A test for de Villiers and an inconsistent South Africa
The childhood game of being able to make believe is considered a useless skill later in life but maybe it isn't. People deploy it in many situations: mock job interviews or preparing to tell a loved one something important by acting it out in front of the dog first. In the case of the South African cricket team, they could use it by imagining the fifth ODI against Pakistan is a World Cup final.
In a few ways, it could be. It's a winner-takes all situation, the teams have been at it for the last few weeks so the competition has been sustained and public expectation is high. When South Africa have been faced with exactly the same set of conditions during a World Cup, they have never come out successfully.
But in bilateral series they have had little trouble. Three times over the last three years, South Africa have entered the final match level with their opposition and twice they've won, against India and Pakistan in 2010 and 2011 respectively. Both times it was spoken about as proof that they are not chokers. Still, it did not translate into success at the World Cup.
That's why the outcome in Benoni could have no bearing on the upcoming Champions Trophy or South Africa's state of mind going into it. If they lose, they will probably have less to live up to in England and if they win, it will be a case of more of the same unless they can go on to claim silverware in June.
Where it can make a difference is by testing AB de Villiers' captaincy and the collective capacity of the squad to pull together when it matters.

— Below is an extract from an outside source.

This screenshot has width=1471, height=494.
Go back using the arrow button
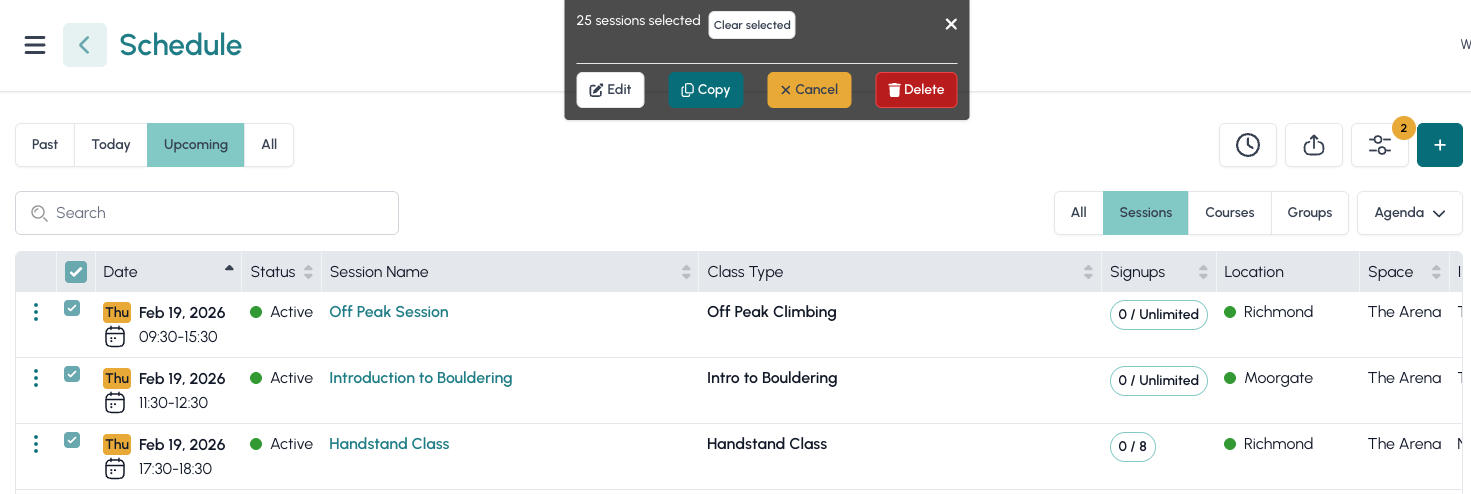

Consistency is out of the window, as a unit and individually, as no-one except de Villiers himself has had a decent run.
De Villiers' showings with the bat are not a reflection on his leadership as he still appears uncertain despite saying he is settling in. He has made too many questionable decisions, most recently getting Colin Ingram to bowl the over that handed Pakistan the advantage in Durban. He changes fields too often and even needlessly, and is sometimes at loggerheads with the bowlers about where they want their men.

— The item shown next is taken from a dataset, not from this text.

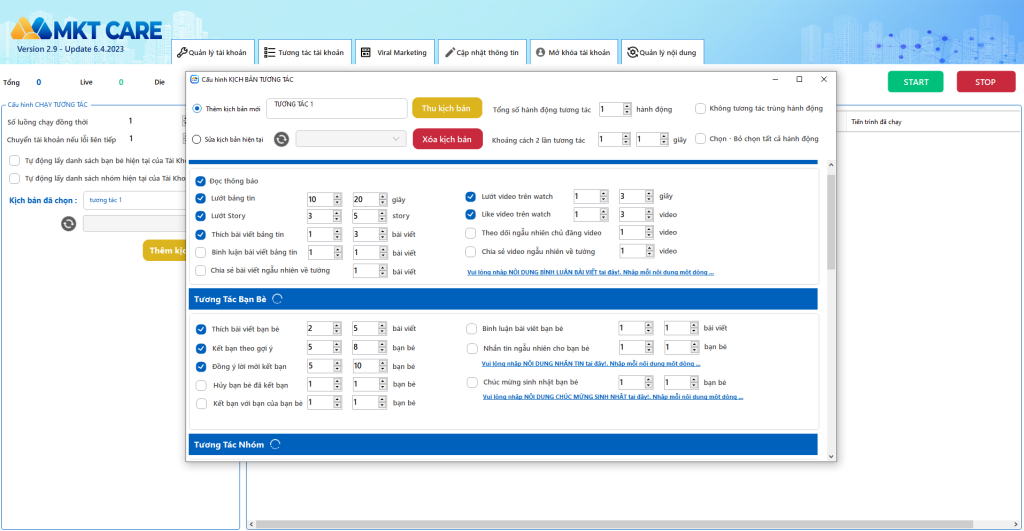Click the pencil icon on Cập nhật thông tin
1024x531 pixels.
449,52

De Villiers admitted that he needed time to establish a style of leadership - understandable given the amount of time Graeme Smith spent in the position- but that has surely run out. South Africa will go into a major tournament with a leader who is still uncertain unless he finds himself in seven hours on Sunday.
He could, because the same Smith who has acted as an advisor so far has been ruled out of the final match so de Villiers will need to the job mostly on his own. David Miller thinks he will have some help, though. "Graeme's record and his personality speaks for itself. He is a great role model to many of us but there are also many other senior guys who can fill that spot."
In reality, there are not that many. Hashim Amla is one but he is a reluctant leader, Dale Steyn is another but spends a lot of his time getting hot-headed and then cooling down. Robin Peterson is perhaps the closest to an old hand and how he and the other two support de Villiers will be important, not just with ideas in the field but the way they perform.
So far, South Africa have not had enough from the key players to be comfortable. The main batsmen, Amla, Ingram, and to a lesser extent, Farhaan Behardien, have had one good score sandwiched between sub-standard performances. The bowlers have been impressive in patches - Lonwabo Tsotsobe's opening spells, Rory Kleiveldt's occasional squeezing, and Ryan McLaren's slower-ball bouncer - but they have not consistently threatened. Catches have been dropped in between magical saves. On the whole, they have been a little hit and miss.
What de Villiers wanted from the squad at the start of the series was a straight-line graph. He spoke about establishing a unit that could perform at a certain level for a period of time. What he's got are peaks and troughs but that is not a crisis.
Many pundits believe that a reliable ODI unit is not as a good as one that can up its game at the right time and one need look no further than South Africa as evidence of that. They spend the years in between World Cups clearing away most who come in their path but cannot repeat that in the few weeks over which the ICC event is played. Few can understand why.
Is it because they spent too much effort on the build-up so that they lack freedom once the actual tournament comes around? Is it because they don't understand how to make spur-of-the-moment decisions under intense pressure? Is it because others are just better on the day?
Pakistan may agree with the final argument, especially as they were the team to knock South Africa out of two World T20s and have a reputation for being a side that could win a World Cup final tomorrow, on the moon, if they felt like it.
"When they see a bit of sunlight at the end of the tunnel, their tails seem to wag," Miller said. That tunnel could be a long tour like this one or a major tournament and Miller seemed to suggest that when Pakistan sense there is a way for them to get in and achieve something, they do. Just like that.
That hunch has evaded South Africa and there seems to no secret way to develop it. Apart from maybe making believe that Benoni is Birmingham, while remembering, somewhere in the very back of their minds, that it is not.